Problem statement :: Please repeat every line below exactly, from the first to the last.

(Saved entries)
========

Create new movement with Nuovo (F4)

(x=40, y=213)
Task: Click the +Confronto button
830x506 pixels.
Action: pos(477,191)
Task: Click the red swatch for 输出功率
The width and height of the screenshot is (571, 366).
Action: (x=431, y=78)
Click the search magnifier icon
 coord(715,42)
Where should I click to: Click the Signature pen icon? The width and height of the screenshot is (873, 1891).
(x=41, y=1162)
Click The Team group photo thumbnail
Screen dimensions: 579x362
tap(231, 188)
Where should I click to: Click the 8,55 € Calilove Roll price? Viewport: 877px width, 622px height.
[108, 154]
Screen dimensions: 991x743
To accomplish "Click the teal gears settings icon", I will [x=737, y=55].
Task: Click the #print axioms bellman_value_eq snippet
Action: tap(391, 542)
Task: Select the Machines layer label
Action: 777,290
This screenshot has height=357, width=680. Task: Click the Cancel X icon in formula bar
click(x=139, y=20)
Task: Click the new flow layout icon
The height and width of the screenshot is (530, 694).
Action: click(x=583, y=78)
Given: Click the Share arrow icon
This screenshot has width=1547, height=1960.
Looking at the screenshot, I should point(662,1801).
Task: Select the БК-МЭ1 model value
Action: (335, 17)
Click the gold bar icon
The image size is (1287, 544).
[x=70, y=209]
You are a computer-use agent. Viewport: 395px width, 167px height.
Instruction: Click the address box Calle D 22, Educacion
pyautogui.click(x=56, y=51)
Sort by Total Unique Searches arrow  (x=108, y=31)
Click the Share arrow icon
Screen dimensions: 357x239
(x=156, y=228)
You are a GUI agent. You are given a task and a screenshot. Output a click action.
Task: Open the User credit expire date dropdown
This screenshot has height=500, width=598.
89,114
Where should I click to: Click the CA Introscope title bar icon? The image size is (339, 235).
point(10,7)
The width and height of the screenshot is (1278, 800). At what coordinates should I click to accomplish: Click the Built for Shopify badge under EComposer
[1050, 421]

========

The answer ::
Create new movement with Nuovo (F4)

(x=40, y=213)
Task: Click the +Confronto button
830x506 pixels.
Action: pos(477,191)
Task: Click the red swatch for 输出功率
The width and height of the screenshot is (571, 366).
Action: (x=431, y=78)
Click the search magnifier icon
 coord(715,42)
Where should I click to: Click the Signature pen icon? The width and height of the screenshot is (873, 1891).
(x=41, y=1162)
Click The Team group photo thumbnail
Screen dimensions: 579x362
tap(231, 188)
Where should I click to: Click the 8,55 € Calilove Roll price? Viewport: 877px width, 622px height.
[108, 154]
Screen dimensions: 991x743
To accomplish "Click the teal gears settings icon", I will [x=737, y=55].
Task: Click the #print axioms bellman_value_eq snippet
Action: tap(391, 542)
Task: Select the Machines layer label
Action: 777,290
This screenshot has height=357, width=680. Task: Click the Cancel X icon in formula bar
click(x=139, y=20)
Task: Click the new flow layout icon
The height and width of the screenshot is (530, 694).
Action: click(x=583, y=78)
Given: Click the Share arrow icon
This screenshot has width=1547, height=1960.
Looking at the screenshot, I should point(662,1801).
Task: Select the БК-МЭ1 model value
Action: (335, 17)
Click the gold bar icon
The image size is (1287, 544).
[x=70, y=209]
You are a computer-use agent. Viewport: 395px width, 167px height.
Instruction: Click the address box Calle D 22, Educacion
pyautogui.click(x=56, y=51)
Sort by Total Unique Searches arrow  (x=108, y=31)
Click the Share arrow icon
Screen dimensions: 357x239
(x=156, y=228)
You are a GUI agent. You are given a task and a screenshot. Output a click action.
Task: Open the User credit expire date dropdown
This screenshot has height=500, width=598.
89,114
Where should I click to: Click the CA Introscope title bar icon? The image size is (339, 235).
point(10,7)
The width and height of the screenshot is (1278, 800). At what coordinates should I click to accomplish: Click the Built for Shopify badge under EComposer
[1050, 421]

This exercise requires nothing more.